The last function is cat_summarise (or cat_summarize), which calculates summary statistics for a numerical variable for each group in a categorical variable. Before we use this function, let's create an interesting numerical variable to summarise.
Dividing the valid votes by the electortate gives the turnout in each constituency. Below we create a turnout variable in a tidyverse pipeline to show how these functions fit into tidy workflows.
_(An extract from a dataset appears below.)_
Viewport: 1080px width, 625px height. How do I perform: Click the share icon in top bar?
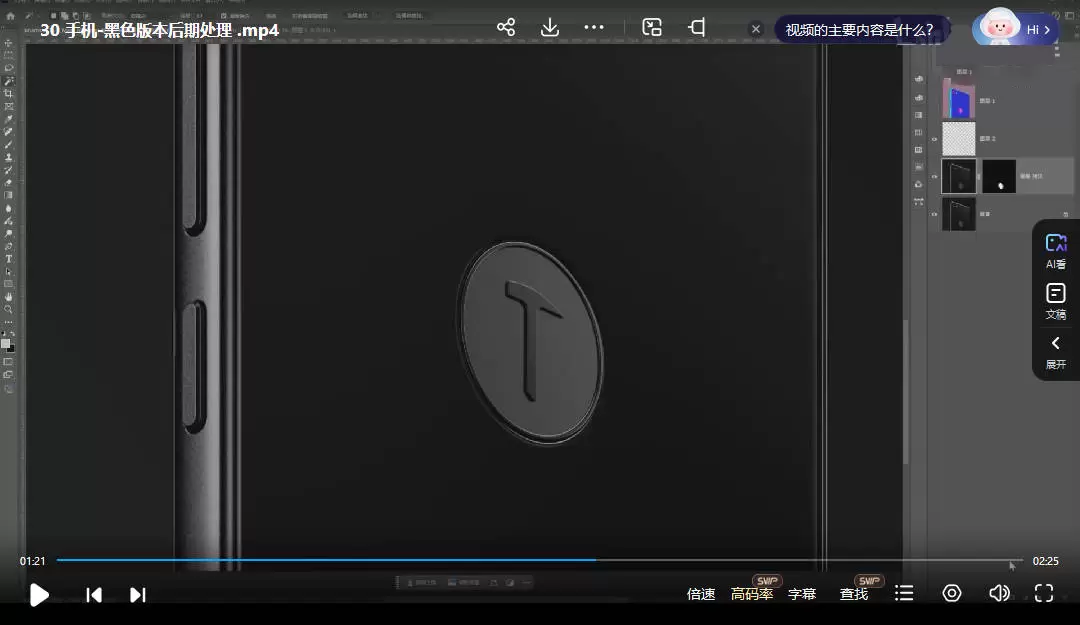(x=506, y=28)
At the end of the piepline we use cat_summarise to get the distribution of turnout by constituency type.
vs |> mutate(turnout = valid_votes / electorate) |> cat_summarise("constituency_type", "turnout") # A tibble: 2 × 10 constituency_type n na mean sd min lq med uq max <chr> <int> <int> <dbl> <dbl> <dbl> <dbl> <dbl> <dbl> <dbl> 1 Borough 282 0 0.649 0.0569 0.493 0.609 0.654 0.686 0.787 2 County 368 0 0.689 0.0513 0.510 0.657 0.696 0.725 0.803
The median constituency turnout was around four percentage points higher in county constituencues (70%) than in borough constituencies (65%).
5. Further reading
The five functions shown here comprise tabbycat's core API, but I've skipped over some of the details. You may be interested in how the different functions handle NAs in the data. There are also some useful arguments that control the structure of the output they return. If you want to find out more, all the details can be found in the documentation.